Why Claude Code tokens run out so fast

A bug found: auto-memory duplicates the entire context with a background call. Plus tips for saving limits.

Author: Michael Kokin ·

Why do tokens in Claude Code run out so fast?

Over the past few days, limits in Claude Code even on the maximum plan have been burning out (by feel) 2-3x faster. Everyone got tense. And on Reddit, they may have found a bug in decompiled code (versions 2.1.74-2.1.83). They write that if you have auto-memory enabled — and it's enabled by default — Claude Code after every message silently fires a parallel API call that duplicates the entire conversation context. Roughly speaking, in a 200K-token conversation you're burning 400K per turn. You can't cancel this call, it's not visible in logs, and on fast sessions it can fire 2-3 times per message.

How to fix: run /memory and disable auto-memory.

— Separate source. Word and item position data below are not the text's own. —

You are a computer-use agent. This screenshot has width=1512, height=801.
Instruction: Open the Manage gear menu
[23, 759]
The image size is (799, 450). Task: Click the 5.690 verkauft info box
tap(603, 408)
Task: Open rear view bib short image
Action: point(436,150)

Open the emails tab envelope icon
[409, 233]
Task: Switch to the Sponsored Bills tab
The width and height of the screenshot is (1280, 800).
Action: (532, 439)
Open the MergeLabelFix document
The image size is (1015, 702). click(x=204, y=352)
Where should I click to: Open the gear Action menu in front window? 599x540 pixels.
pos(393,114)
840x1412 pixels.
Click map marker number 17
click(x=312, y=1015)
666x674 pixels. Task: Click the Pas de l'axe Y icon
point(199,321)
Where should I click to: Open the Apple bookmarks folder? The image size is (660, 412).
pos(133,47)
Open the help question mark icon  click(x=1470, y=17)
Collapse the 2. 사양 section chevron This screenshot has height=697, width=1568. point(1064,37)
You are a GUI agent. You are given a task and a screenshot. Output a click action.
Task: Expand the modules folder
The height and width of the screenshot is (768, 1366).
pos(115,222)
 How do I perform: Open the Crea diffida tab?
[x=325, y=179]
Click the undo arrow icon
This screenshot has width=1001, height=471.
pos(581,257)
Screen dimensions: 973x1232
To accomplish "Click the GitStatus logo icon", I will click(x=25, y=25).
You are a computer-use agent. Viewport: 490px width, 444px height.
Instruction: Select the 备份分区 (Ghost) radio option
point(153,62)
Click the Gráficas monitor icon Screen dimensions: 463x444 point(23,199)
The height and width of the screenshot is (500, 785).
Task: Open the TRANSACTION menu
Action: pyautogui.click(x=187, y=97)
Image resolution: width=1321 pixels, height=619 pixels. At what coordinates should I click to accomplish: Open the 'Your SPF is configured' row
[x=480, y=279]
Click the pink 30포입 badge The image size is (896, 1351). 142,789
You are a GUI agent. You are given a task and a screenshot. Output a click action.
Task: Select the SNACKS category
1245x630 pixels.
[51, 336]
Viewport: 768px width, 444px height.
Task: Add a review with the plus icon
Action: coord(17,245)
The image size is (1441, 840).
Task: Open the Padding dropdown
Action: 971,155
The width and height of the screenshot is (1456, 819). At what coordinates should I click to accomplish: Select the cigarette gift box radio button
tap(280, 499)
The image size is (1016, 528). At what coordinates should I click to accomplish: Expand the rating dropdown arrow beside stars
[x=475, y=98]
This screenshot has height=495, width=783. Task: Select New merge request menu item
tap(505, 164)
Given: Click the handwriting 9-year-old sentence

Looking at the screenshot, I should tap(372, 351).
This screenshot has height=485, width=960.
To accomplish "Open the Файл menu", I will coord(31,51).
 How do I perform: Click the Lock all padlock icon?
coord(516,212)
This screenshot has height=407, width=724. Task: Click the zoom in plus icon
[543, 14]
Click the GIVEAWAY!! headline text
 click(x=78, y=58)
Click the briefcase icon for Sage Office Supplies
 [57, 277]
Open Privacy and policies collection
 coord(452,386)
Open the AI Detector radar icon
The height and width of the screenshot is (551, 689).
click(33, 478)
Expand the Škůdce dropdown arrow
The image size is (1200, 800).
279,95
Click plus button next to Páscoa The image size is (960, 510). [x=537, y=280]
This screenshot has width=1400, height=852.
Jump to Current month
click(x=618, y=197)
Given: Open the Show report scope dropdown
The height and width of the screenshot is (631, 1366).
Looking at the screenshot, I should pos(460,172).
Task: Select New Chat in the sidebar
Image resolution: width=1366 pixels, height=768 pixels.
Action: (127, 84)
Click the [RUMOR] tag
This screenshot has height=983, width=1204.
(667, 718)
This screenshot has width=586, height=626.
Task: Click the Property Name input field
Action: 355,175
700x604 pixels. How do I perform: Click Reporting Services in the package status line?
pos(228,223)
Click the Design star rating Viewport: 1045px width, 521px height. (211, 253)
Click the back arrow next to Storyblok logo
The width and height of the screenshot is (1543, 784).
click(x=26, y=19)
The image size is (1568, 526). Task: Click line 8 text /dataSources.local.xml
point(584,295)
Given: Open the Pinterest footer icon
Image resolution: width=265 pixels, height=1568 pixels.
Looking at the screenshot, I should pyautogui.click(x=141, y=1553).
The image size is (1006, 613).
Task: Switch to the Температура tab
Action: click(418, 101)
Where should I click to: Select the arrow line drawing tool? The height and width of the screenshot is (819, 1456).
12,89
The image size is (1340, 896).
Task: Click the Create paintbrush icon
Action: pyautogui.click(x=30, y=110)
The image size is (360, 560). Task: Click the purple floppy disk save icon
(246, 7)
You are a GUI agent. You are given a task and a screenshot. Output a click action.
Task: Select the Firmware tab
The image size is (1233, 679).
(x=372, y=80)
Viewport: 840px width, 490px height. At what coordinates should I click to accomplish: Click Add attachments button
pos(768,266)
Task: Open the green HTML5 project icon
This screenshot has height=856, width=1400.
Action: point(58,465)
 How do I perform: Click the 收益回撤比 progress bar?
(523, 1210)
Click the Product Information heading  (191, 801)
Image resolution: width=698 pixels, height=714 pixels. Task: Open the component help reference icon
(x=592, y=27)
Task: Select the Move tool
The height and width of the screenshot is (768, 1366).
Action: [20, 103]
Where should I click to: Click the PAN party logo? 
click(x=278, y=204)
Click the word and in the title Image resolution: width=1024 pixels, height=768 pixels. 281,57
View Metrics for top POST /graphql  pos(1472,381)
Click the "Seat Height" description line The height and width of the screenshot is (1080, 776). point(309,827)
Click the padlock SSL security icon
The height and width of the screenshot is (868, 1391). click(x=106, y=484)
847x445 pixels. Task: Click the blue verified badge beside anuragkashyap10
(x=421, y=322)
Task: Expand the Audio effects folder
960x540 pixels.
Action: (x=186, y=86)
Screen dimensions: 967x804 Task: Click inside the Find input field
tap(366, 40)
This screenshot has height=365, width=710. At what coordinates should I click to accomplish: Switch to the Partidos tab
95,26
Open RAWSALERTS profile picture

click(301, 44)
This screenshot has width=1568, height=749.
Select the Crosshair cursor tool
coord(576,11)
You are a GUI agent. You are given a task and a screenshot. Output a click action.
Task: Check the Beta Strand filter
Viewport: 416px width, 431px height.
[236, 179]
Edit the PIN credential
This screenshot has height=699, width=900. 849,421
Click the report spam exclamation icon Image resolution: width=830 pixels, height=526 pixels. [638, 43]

Other things I track to stay within subscription limits or not overspend through API:
- CLAUDE.md loads into context in full. If it's over 200 lines, it's burning extra tokens every session. I move extras to .claude/rules/.
- Sometimes it's easier to start a new session. Or press double Escape to return to a previous session phase. That's definitely cheaper than dragging a conversation to compaction (when Claude summarizes the dialogue once the context window fills up — and often loses details).
- Each connected MCP server (GitHub, Jira, Docker) uses tokens before the first request. So I disable what I'm not using in a given session. This especially applies to the desktop app and the Cowork tab.